■ To do ■
Copy only those lines which run from the line containing "Be Merciful (415, 2478)" to the end of the entries below, both inclusive, exactly as written and with no pictures.

■ Dataset entries ■

[Start of section]

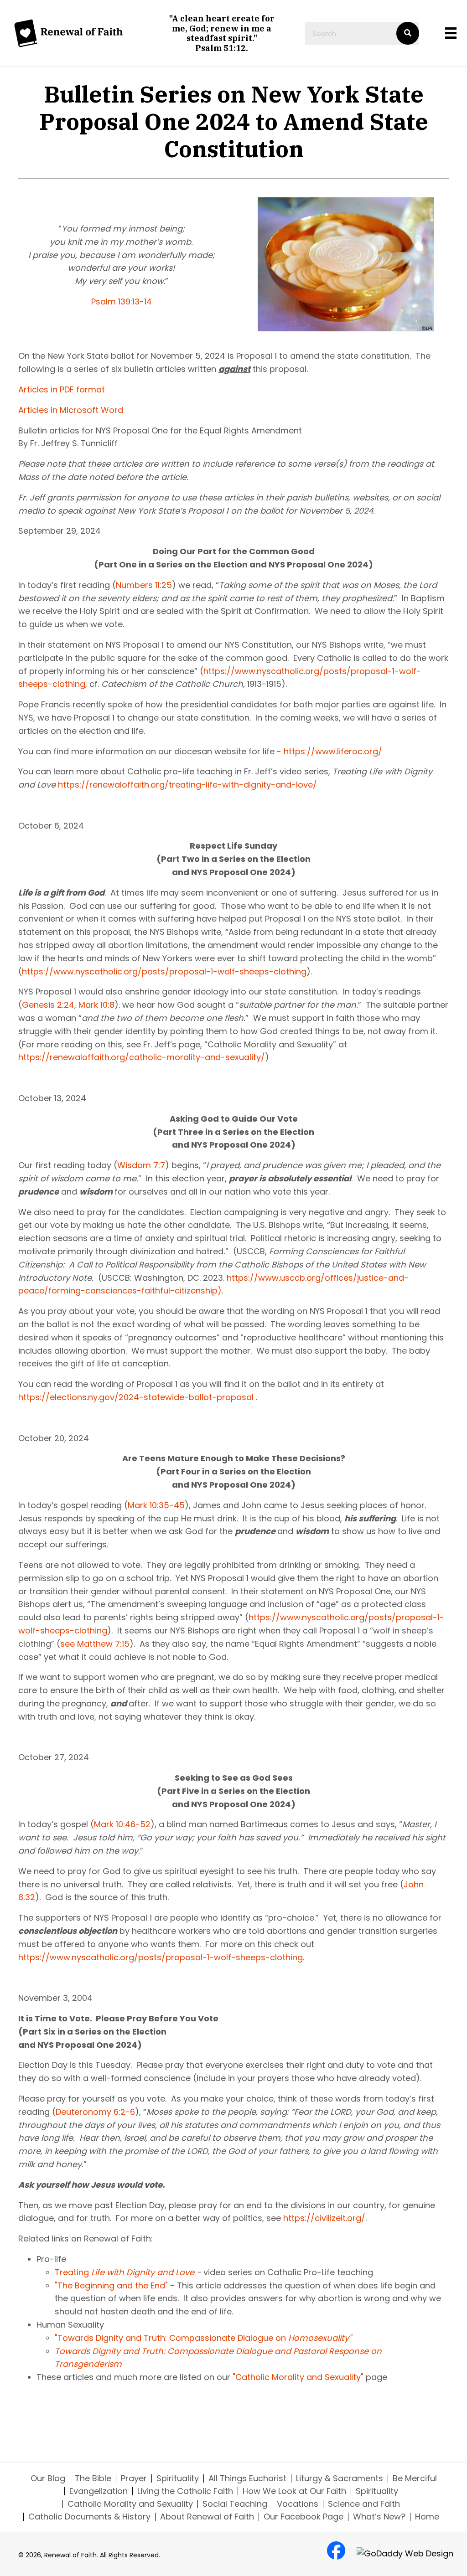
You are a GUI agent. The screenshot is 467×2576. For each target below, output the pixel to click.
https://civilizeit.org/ (324, 2218)
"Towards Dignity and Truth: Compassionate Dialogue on (203, 2338)
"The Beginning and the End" (111, 2285)
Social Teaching (234, 2504)
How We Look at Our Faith (294, 2491)
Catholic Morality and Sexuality (130, 2504)
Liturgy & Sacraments (339, 2478)
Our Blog (48, 2478)
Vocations (297, 2504)
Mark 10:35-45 (156, 1505)
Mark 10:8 (96, 1004)
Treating (72, 2272)
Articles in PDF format (61, 389)
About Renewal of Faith (207, 2517)
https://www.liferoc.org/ (333, 751)
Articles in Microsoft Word (70, 410)
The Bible (93, 2478)
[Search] (407, 33)
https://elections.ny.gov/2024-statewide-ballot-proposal (136, 1397)
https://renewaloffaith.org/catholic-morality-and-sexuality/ (141, 1057)
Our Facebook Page (303, 2517)
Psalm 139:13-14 (121, 301)
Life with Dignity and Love (141, 2272)
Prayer (134, 2478)
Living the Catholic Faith (185, 2491)
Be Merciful (415, 2478)
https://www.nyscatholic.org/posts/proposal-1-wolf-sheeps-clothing (164, 971)
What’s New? (379, 2517)
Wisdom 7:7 (141, 1165)
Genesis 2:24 (48, 1004)
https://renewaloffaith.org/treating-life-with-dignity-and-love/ (187, 784)
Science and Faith (364, 2504)
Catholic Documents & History (89, 2517)
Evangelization (98, 2491)
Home (427, 2517)
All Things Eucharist (247, 2478)
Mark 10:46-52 (122, 1824)
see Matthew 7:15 (95, 1643)
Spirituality (177, 2478)
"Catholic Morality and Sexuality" (298, 2377)
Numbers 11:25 (144, 585)
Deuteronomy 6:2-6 (95, 2111)
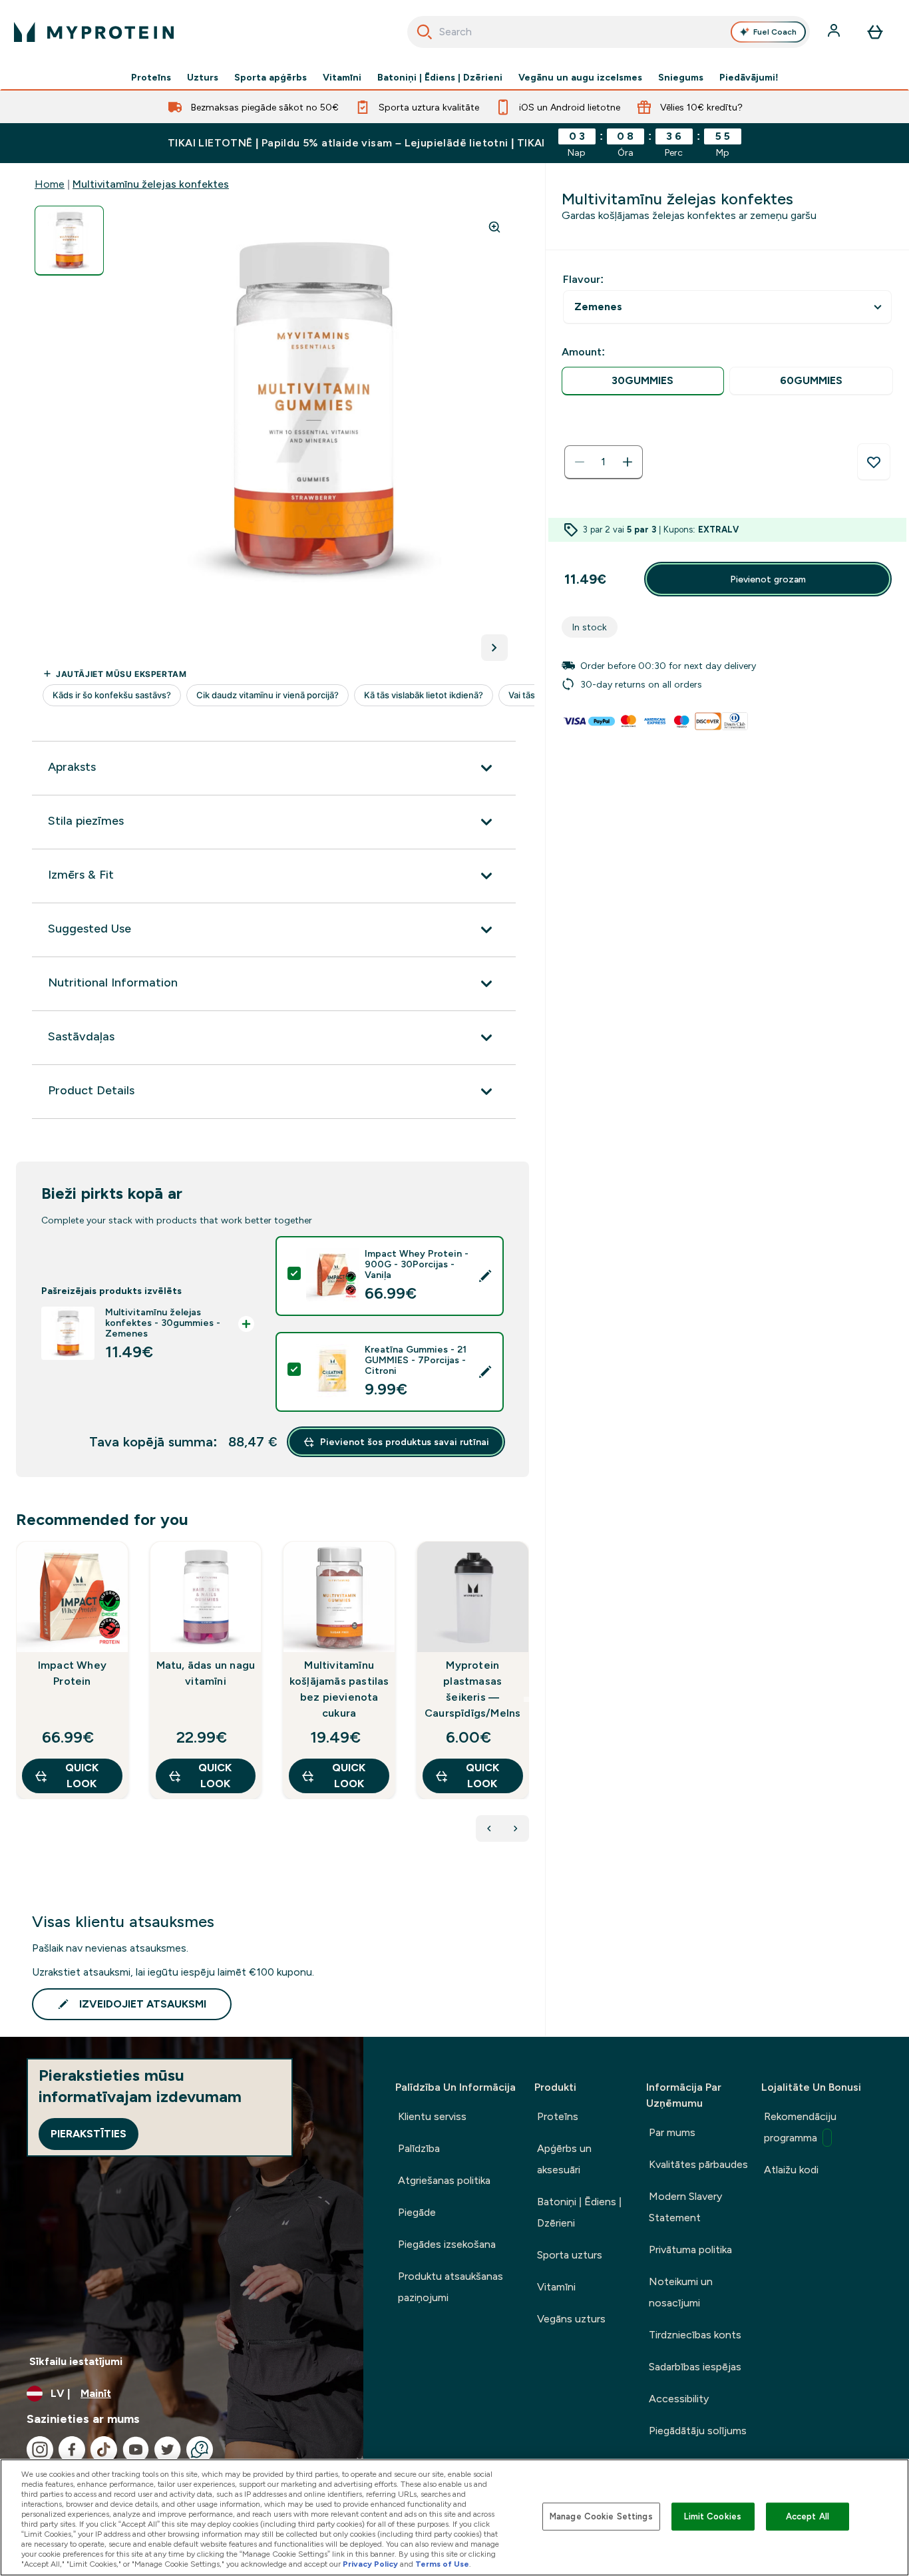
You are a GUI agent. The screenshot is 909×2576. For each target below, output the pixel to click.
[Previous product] (489, 1828)
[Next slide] (526, 1699)
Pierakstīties (88, 2133)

[End of section]

■ Result ■
Be Merciful (415, 2478)
https://www.nyscatholic.org/posts/proposal-1-wolf-sheeps-clothing (164, 971)
What’s New? (379, 2517)
Wisdom 7:7 (141, 1165)
Genesis 2:24 (48, 1004)
https://renewaloffaith.org/treating-life-with-dignity-and-love/ (187, 784)
Science and Faith (364, 2504)
Catholic Documents & History (89, 2517)
Evangelization (98, 2491)
Home (427, 2517)
All Things Eucharist (247, 2478)
Mark 10:46-52 (122, 1824)
see Matthew 7:15 (95, 1643)
Spirituality (177, 2478)
"Catholic Morality and Sexuality" (298, 2377)
Numbers 11:25 (144, 585)
Deuteronomy 6:2-6 (95, 2111)
You are a GUI agent. The screenshot is 909×2576. For each target below, output the pixel to click.
[Previous product] (489, 1828)
[Next slide] (526, 1699)
Pierakstīties (88, 2133)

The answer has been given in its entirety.